• [SUPPLIED MATERIAL]:
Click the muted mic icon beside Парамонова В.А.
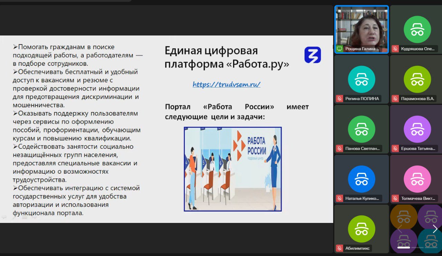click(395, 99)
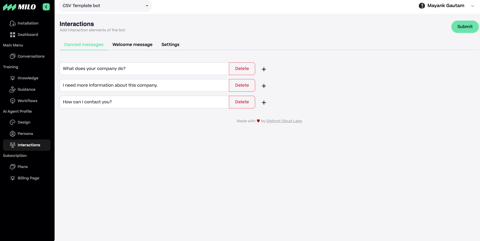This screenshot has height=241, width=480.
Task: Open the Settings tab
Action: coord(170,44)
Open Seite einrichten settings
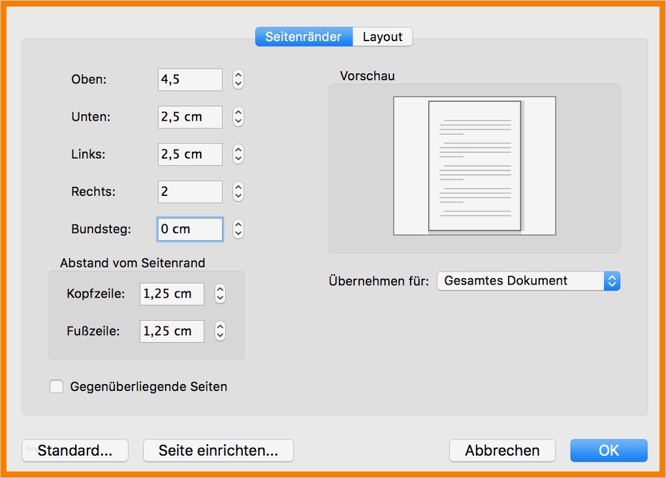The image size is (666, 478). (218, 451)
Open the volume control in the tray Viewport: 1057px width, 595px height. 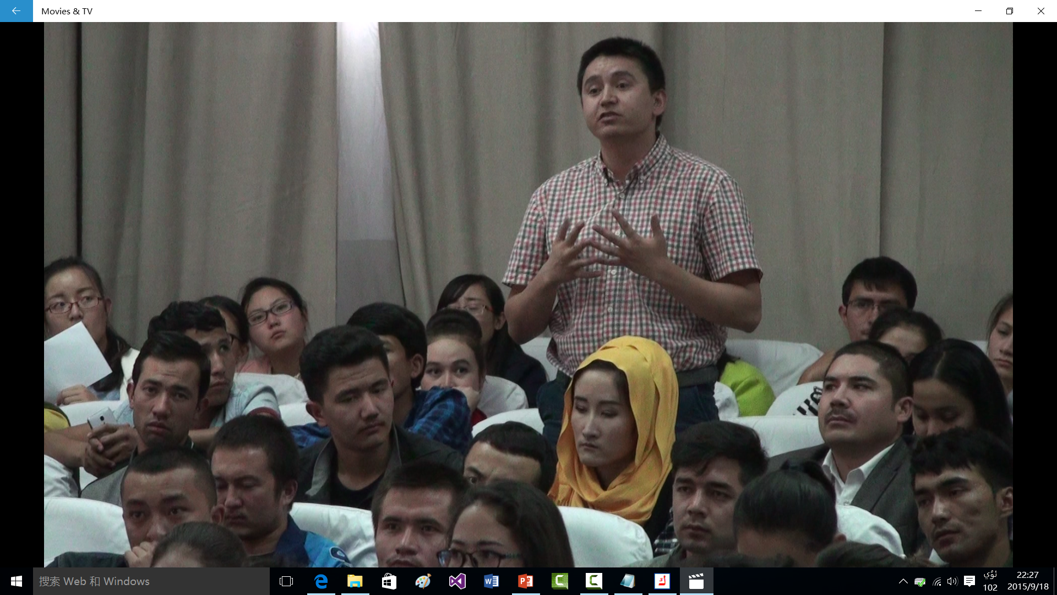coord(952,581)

---

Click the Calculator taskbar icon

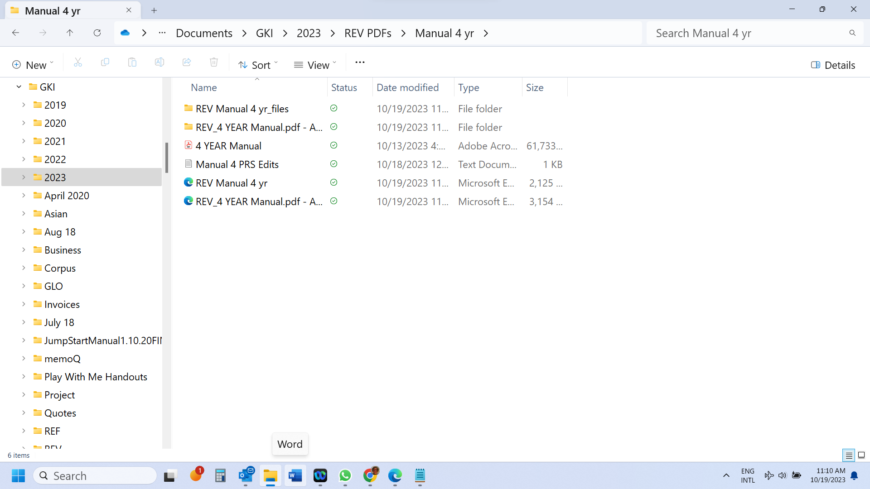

• [GOAL OF THE EXERCISE]: From the items above, extract each line that contains the word "icon", copying every such line in full.

• [SOLUTION TO THIS TASK]:
Click the muted mic icon beside Парамонова В.А.
Click the Calculator taskbar icon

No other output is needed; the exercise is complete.